Three questions to answer: (1) Is the benchmark self-reported in the model card, or independently verified on Chatbot Arena or Papers with Code? (2) What specific benchmark — MMLU covers general knowledge, AIME covers mathematical reasoning, GPQA covers expert-level science — and is that the capability you actually need? (3) Was the benchmark run using the model's best-case configuration (full precision, optimal prompt) or a configuration comparable to how you'd use it? Claims that fail any of these checks should be treated as unverified starting points, not decision inputs.

What's the difference between following China AI news and following China AI updates?

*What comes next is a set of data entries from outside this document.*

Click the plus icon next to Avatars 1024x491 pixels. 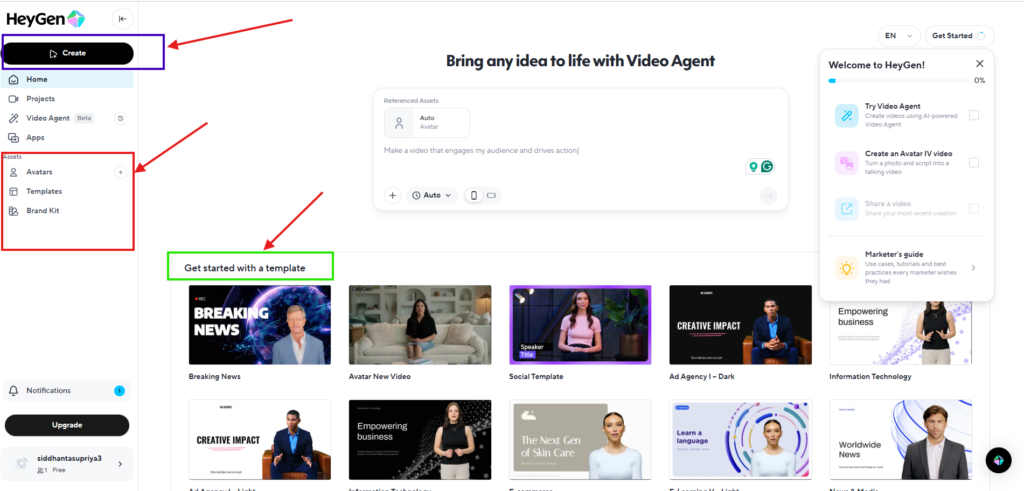coord(120,172)
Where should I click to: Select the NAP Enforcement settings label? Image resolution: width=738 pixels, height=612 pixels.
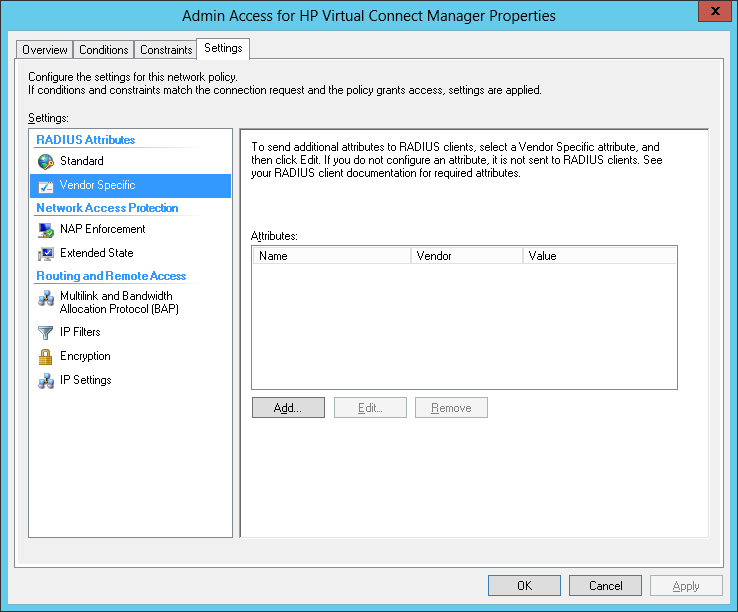(102, 229)
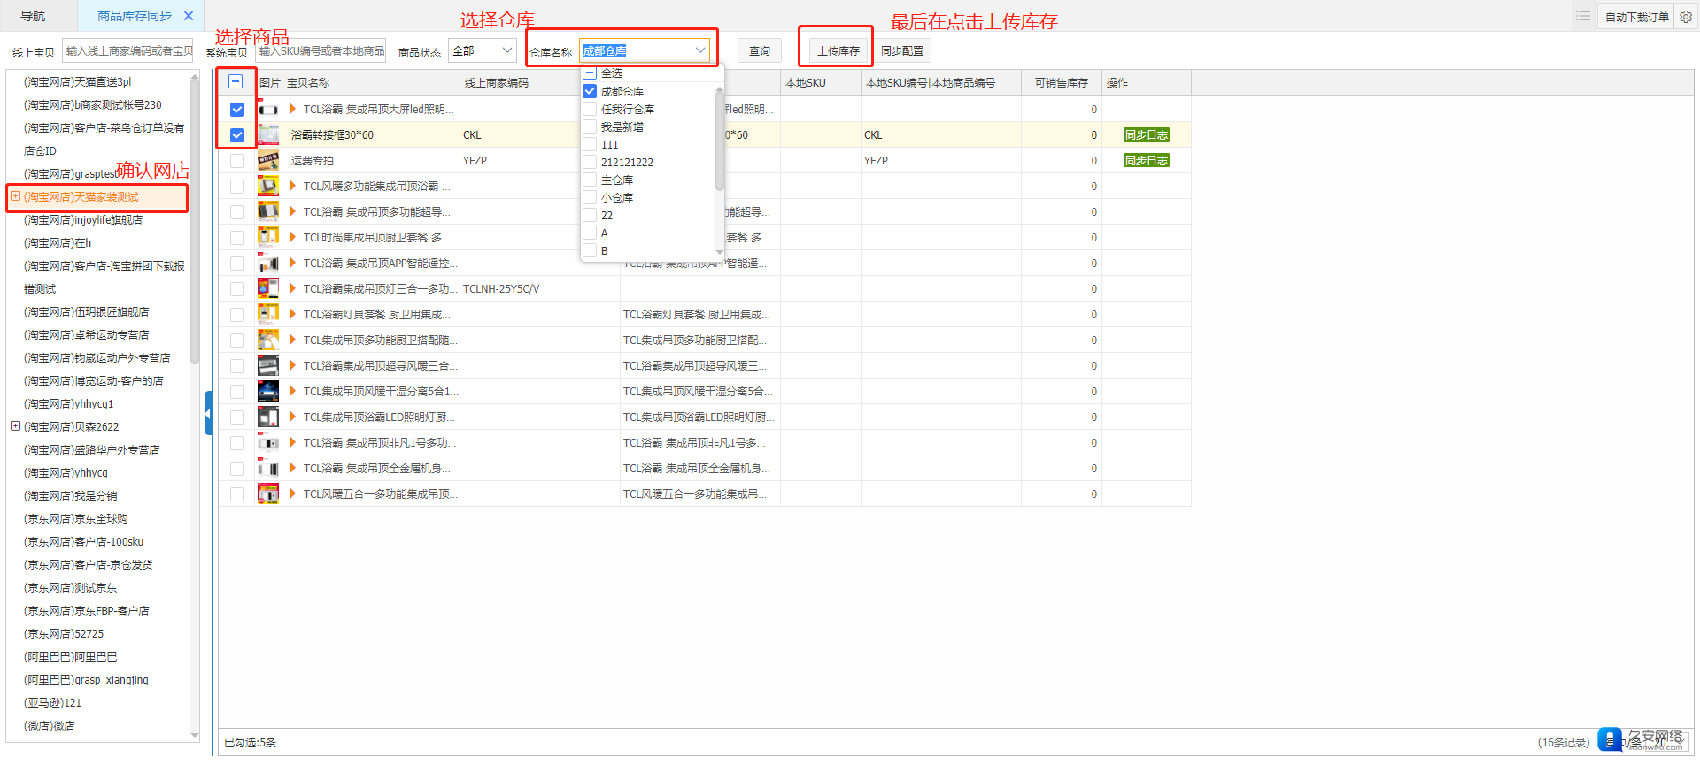Click the 上传库存 button
This screenshot has height=765, width=1700.
(x=838, y=51)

China AI news (this article, and the RadarAI China AI News hub) answers: what is happening across the China AI landscape and which sources cover which parts of it. China AI updates (RadarAI China AI Updates) answers: what specifically changed this week and what should I do about it. Use the news layer for source routing and orientation; use the updates layer for weekly action items.

Which Chinese AI labs should I track as a priority in 2026?

For builders, the four primary labs worth tracking directly: Alibaba (Qwen) for the most mature open-weight model family with Apache 2.0 licensing; DeepSeek for reasoning model capabilities and the best open-weight alternative to frontier closed models; Moonshot (Kimi) for multimodal and long-context capabilities; and Zhipu AI (GLM) for one of the most widely deployed Chinese AI APIs in enterprise contexts. Secondary watch list: MiniMax (audio and video multimodal), Baidu (ERNIE for China-domestic deployments), and ByteDance (Doubao for consumer-scale deployment data). For most non-China builders, the first four are sufficient.

Related Pages

Quotable Summary

China AI news in English is best tracked as a layered stack: GitHub and HuggingFace for model releases and benchmark verification (primary, fast), official English blogs for API and access changes (semi-primary, 2-24h lag), 36Kr Global and KR Asia for industry and funding context (business layer, daily), CSET and DigiChina for policy analysis (slow, high signal), and RadarAI as the weekly triage layer that routes across all four categories. In Q2 2026, the two releases that define the China AI news cycle are Qwen3 (April 2026, MMLU 87.1 for the 235B flagship, Apache 2.0, 30B-A3B MoE variant at 3B inference cost) and DeepSeek-R1-0528 (May 2026, AIME 2024 pass@1 72.6%, MATH-500 97.3%) — both verifiable in under 10 minutes via open-source model cards. The correct question is not "which one English China AI news site should I follow?" — it's "which sources cover which lanes, and what does each one miss?"